**Stored data entries:**
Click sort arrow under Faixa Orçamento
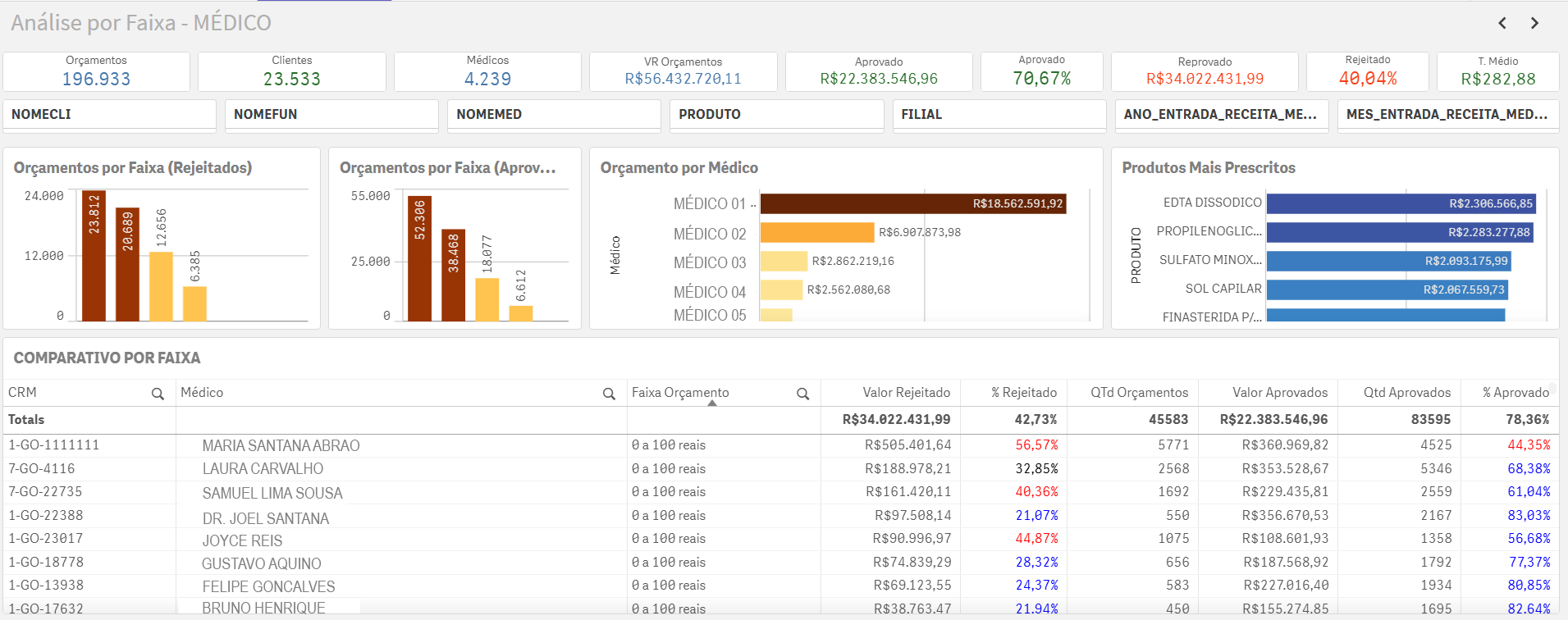This screenshot has height=620, width=1568. (x=712, y=403)
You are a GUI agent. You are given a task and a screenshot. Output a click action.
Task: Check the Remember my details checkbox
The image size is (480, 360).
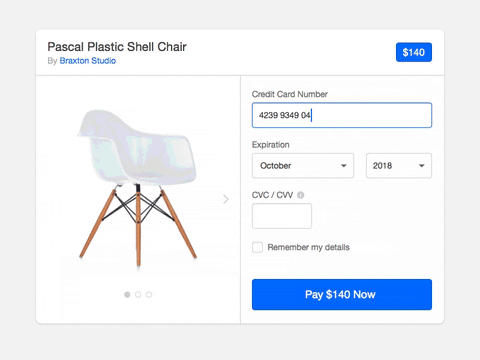click(x=257, y=247)

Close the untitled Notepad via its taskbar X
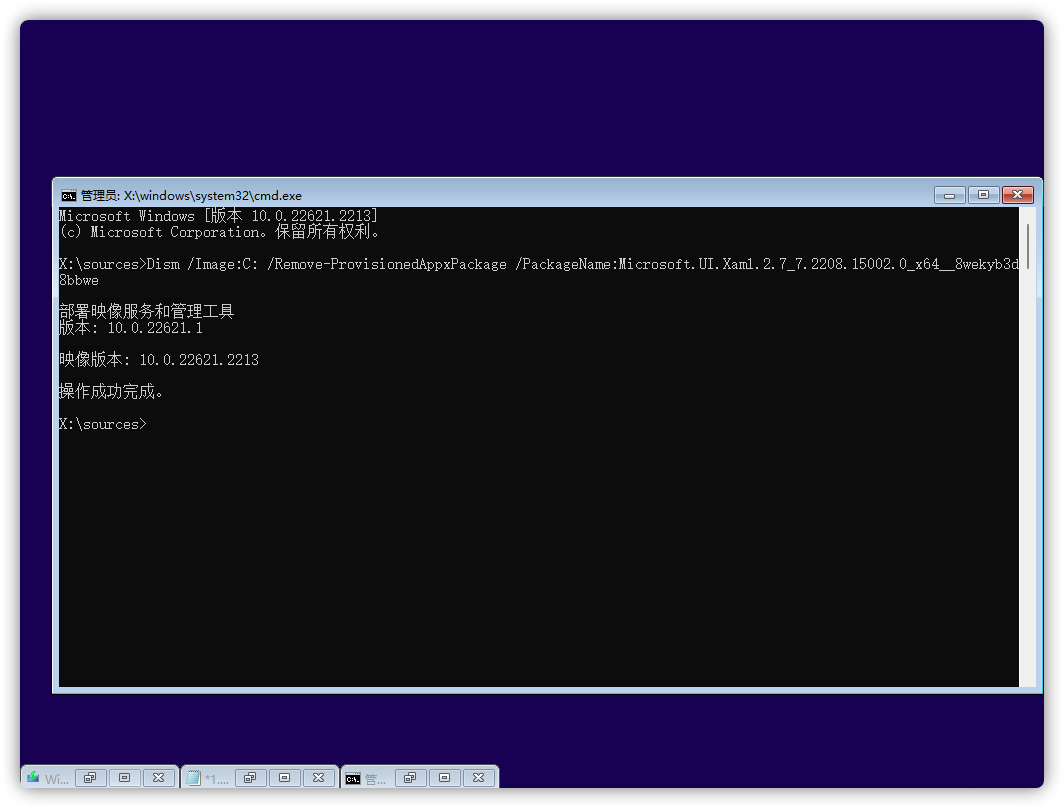(318, 777)

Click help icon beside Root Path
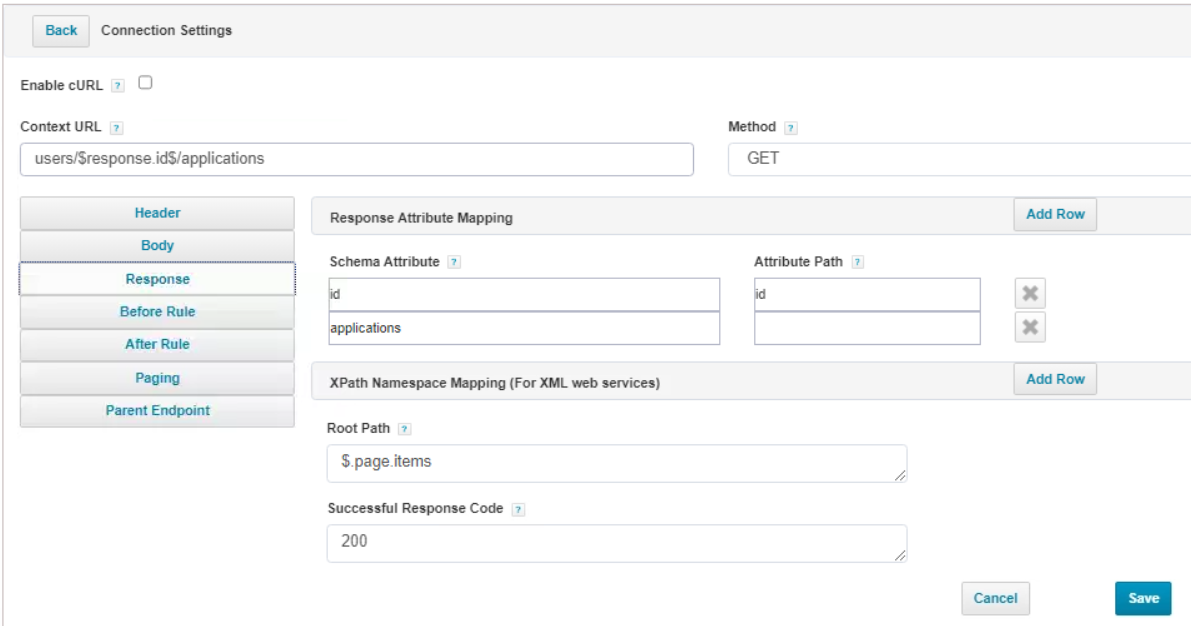[x=404, y=429]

**Assigned task:** Omit the pictures; restate every entry word for word.

**Written answer:**
Click sort arrow under Faixa Orçamento
This screenshot has height=620, width=1568. (x=712, y=403)
You are a GUI agent. You are given a task and a screenshot. Output a click action.
Task: Check the Remember my details checkbox
The image size is (480, 360).
click(x=257, y=247)

Close the untitled Notepad via its taskbar X
(318, 777)

Click help icon beside Root Path
[x=404, y=429]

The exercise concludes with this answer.